10.01.08
Una preghiera
La mia bocca ha pronunciato e pronuncerà, migliaia di volte e nelle lingue che mi sono intime, il “padre
nostro”, ma io non lo capisco che in parte.
Questa mattina, quella del primo giorno di luglio del 1969, voglio tentare una preghiera che sia personale, non ereditata.
So che si tratta di un’impresa che esige una sincerità quasi sovrumana.
È evidente, per cominciare, che mi è vietato chiedere.
Chiedere che non si offuschi del tutto la mia vista sarebbe pazzia;
so di migliaia di persone che vedono e non sono per questo più felici, giuste e sapienti. Il processo del tempo è una trama di effetti e di cause, di modo che chiedere qualsiasi mercede, per infima che sia, è chiedere che si rompa un anello di quella trama di ferro, è chiedere che si sia già rotto.
Nessuno merita un tale miracolo.
Non posso supplicare che i miei errori mi siano perdonati;
il perdono è un atto di altri e io soltanto posso salvarmi.
Il perdono purifica l’offeso, non l’offensore, col quale il perdono non ha quasi relazione. La libertà del mio arbitrio è forse illusoria, ma posso dare o sognare che do. Posso dare il coraggio, che non ho; posso dare la speranza, che in me non alberga, posso insegnare la volontà d’imparare quel che so appena o che intravedo.
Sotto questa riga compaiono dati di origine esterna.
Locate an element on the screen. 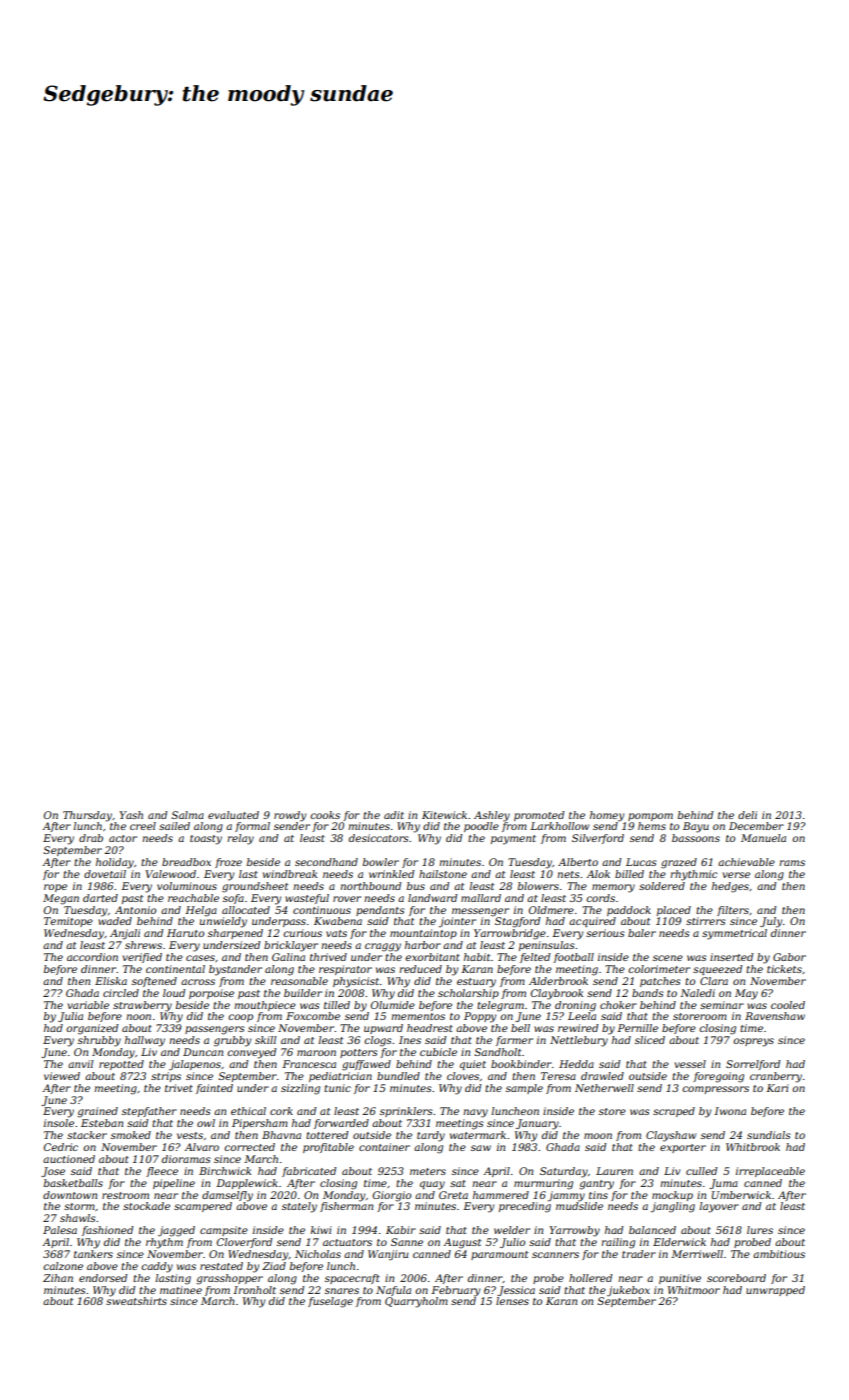 This screenshot has width=849, height=1400. deli is located at coordinates (747, 815).
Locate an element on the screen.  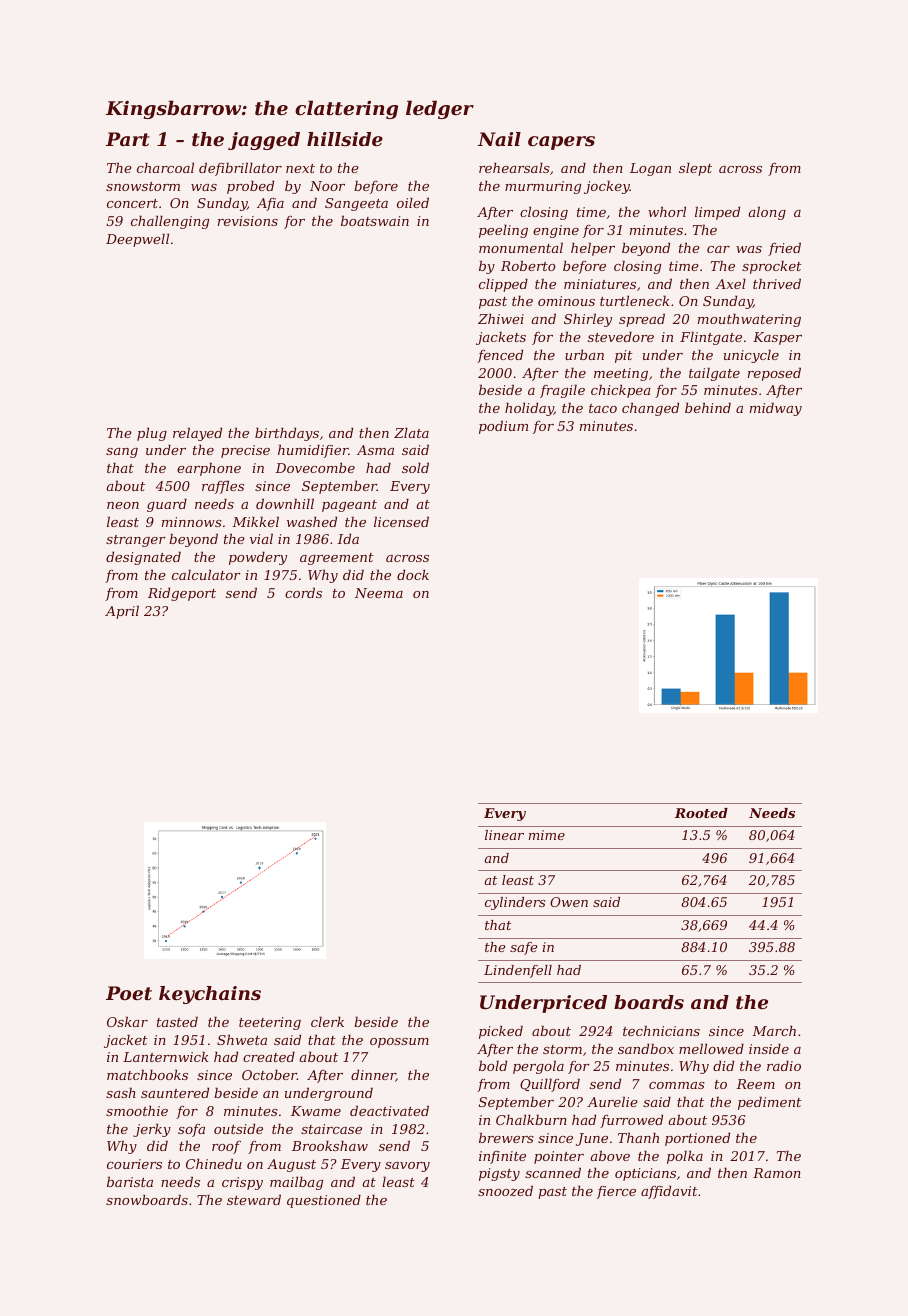
Deepwell is located at coordinates (137, 240).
Voglio essere ricordato meno come poeta che come amico;
che qualcuno ripeta una cadenza di Dumbar o di Frost o dell’uomo che vide nella mezzanotte l’albero che sanguina, la Croce, e pensi che per la prima volta l’udì dalle mie labbra. Il resto non m’importa; spero che l’oblio non tardi.
Ignoriamo i disegni dell’universo, ma sappiamo che ragionare con lucidità e operare con giustizia è aiutare quei disegni, che non ci saranno rivelati.
Voglio morire del tutto; voglio morire con questo compagno, il mio corpo.